The left side has a security slot, two Type-A USB 3.1 ports, and a 3.5mm audio jack, and the right is a pin-barrel power inlet, HDMI, a USB-C port and a mobile SIM card slot. Not sure why they provide the pin-barrel power receptacle since the provided PSU is for USB-C.
A better option would have been to put a USB-A and USB-C on each side and maintain the port count by including a USB-C to HDMI adapter.
One feature that might have been better is the camera. Mounted at the top of the screen, it has no physical means to obscure it. Reading the manual, it appears that some models do feature a ‘privacy cover’, but not on the review model.
But our most important takeaway from handling the Aero 635 was that some parts of the outer shell aren’t robust and border on flimsy in some places.
We’re sure that a conscientious person will get many hours of faultless service, but for someone who throws hardware around, this system might not last long.
Here is the HP ProBook 635 Aero G7 configuration sent to TechRadar for review:
CPU: AMD Ryzen 5 Mobile 4500U
Graphics: AMD Radeon Graphics Vega with 512 MB DDR4 VRAM
RAM: 16GB DDR4 RAM, upgradable to 32GB
Screen: 13.3" diagonal FHD display natural resolution 1920 x 1080, 400 nits
Storage: SK Hynix BC511 M.2 480GB PCIe NVMe SSD
Ports: 2 x USB 3.2 Type-A Gen 1, 1 x USB 3.1 Gen 2 Type-C, 1 x HDMI, 1 x universal audio jack, 1 x SIM card slot (optional)
Connectivity: Intel XMM 7360 LTE-Advanced; Intel AX200 Wi-Fi 6 (2x2) and Bluetooth® 5 combo
Camera: 1x 720p HD camera
Security: HP fingerprint solution, TPM 2.0 security chip, Power-on authentication, Preboot authentication, etc.
Weight: 0.99 kg
Size: 307.6mm x Depth: 204.5mm x 17.9mm (W x D x H)
Battery: HP Long Life 3-cell, 53 Wh Li-ion
There are numerous notebooks available that fit into a niche predefined for them by the Intel platform on which they are based. Thankfully, it has taken a while to get here, but the penny has finally dropped with HP that there are alternatives and good ones at that.
Bult around the excellent AMD Ryzen 5 Mobile 4500U CPU, this choice enables the Aero 635 to have a dynamic performance curve and remarkably frugal power consumption.
With six cores and six threads, it’s superior to many recent 10th Gen Core i5 mobile processors. Only some 11th Gen Intel designs are consistently faster, and then only in some contexts.
The baseline clock is 2.3GHz, and the turbo mode can boost this to 4GHz for demanding single thread tasks.

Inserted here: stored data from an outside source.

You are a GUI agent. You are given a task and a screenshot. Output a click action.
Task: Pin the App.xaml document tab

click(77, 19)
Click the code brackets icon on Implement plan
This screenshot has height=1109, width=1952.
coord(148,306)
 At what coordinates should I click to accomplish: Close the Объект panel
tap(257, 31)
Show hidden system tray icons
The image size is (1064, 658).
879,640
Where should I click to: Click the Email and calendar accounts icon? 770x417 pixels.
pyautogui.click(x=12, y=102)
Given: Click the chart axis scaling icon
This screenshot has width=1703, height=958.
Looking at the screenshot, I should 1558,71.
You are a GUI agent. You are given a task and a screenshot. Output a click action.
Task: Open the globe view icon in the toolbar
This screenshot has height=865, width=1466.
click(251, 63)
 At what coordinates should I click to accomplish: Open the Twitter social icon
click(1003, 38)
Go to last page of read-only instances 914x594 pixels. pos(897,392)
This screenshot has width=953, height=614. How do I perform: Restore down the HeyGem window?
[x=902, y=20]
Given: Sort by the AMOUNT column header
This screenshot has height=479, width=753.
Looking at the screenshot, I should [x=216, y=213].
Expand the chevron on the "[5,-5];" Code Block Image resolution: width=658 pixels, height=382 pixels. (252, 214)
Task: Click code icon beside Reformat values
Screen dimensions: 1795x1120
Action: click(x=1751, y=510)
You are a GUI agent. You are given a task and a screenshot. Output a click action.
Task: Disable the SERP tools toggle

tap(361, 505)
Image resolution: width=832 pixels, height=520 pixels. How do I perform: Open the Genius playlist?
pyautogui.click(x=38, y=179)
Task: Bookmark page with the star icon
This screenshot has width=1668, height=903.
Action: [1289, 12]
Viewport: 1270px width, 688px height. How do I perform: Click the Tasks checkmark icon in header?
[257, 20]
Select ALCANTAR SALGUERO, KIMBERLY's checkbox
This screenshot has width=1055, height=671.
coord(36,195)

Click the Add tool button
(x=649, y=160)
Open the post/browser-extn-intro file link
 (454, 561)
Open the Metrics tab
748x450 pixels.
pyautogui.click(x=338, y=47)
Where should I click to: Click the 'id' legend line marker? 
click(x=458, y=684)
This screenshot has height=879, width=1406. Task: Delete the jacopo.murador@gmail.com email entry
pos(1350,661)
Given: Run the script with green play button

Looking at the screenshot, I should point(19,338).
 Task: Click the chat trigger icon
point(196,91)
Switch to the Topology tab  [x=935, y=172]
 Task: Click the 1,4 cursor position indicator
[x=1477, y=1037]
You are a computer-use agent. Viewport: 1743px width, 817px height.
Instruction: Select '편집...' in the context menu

Made on a 7nm fabrication, it manages this, and Radeon RX Vega 6 graphics on a TDP (Thermal Design Power) that has a scope of 10-25w and typically only 15w.
In the review configuration, the Ryzen 5 Mobile 4500U has two SoDIMM DDR4 memory modules for a maximum of 32GB of RAM and a 500GB Hynix NVMe M.2 SSD. The M.2 slot is Gen3 specification, and HP offers a 1TB drive on some SKUs.
It might be possible to put a 2TB or 4TB module in here for those that like doing upgrades, but we’d be careful about putting any SSD inside that tends to run hot.
If this design has a weakness, HP didn’t give it a Thunderbolt port and only a single USB-C receptacle. To compound that limitation, the USB-C port is required for charging, making it less available for attaching external storage or USB-C compliant displays.
The only practical way to address that limitation is to use a USB-C docking station, but a Thunderbolt dock would have been better if it had that technology.
HP deserves some credit for finally accepting what many other brands realised a while ago, that pleasing Intel and their customers aren’t objectives that inevitably coincide. Hopefully, we’ll see more AMD Ryzen products from them soon.